Washington D.C., May 17, 2008 / 06:43 am
The Catholic results of the Pew survey entitled "U.S. Religious Landscape Survey" have been closely examined by CARA, a Georgetown University research center who points out that commentators may have initially jumped to conclusions after reading the results in the Pew study.
Mark Gray, Director of CARA Catholic Polls; and Joseph Claude Harris, an independent Church research analyst, note in a Letter to the Editor in the April 6, 2008 edition of Our Sunday Visitor that when the Pew survey results were released, “Commentators were swift to assign blame, noting a range of factors from the sex abuse crisis to shortages of priests, or even the long-term effects of the Second Vatican Council.”
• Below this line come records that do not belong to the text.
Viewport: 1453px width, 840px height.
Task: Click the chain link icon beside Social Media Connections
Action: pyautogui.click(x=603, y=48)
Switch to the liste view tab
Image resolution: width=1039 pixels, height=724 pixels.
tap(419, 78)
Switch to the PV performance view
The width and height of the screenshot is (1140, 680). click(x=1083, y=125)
The Catholic Church has lost the most members out of all the denominations but, as Gray explained to CNA, “it's also the biggest religion and when you translate the discussion in to proportions you can see the Catholic Church is doing quite well comparatively. It keeps more of its young faithful than any Protestant denomination.”
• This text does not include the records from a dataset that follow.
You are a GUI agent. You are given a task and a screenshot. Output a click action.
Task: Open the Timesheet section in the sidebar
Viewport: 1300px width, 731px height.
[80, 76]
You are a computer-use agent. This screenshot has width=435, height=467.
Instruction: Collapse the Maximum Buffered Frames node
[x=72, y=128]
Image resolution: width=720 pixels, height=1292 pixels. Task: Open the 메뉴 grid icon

A CARA essay titled, “The Impact of Religious Switching and Secularization on the Estimated Size of the U.S. Adult Catholic Population,” details the proportions: the “Pew study indicates that the Catholic Church has retained 68 percent of those who grew up Catholic. By comparison, 60 percent of those raised Baptist are still Baptists as adults.” Retention rates are much lower for “Lutherans (59 percent), Methodists and Pentecostals (both 47 percent), Episcopalians (45 percent), and Presbyterians (40 percent).”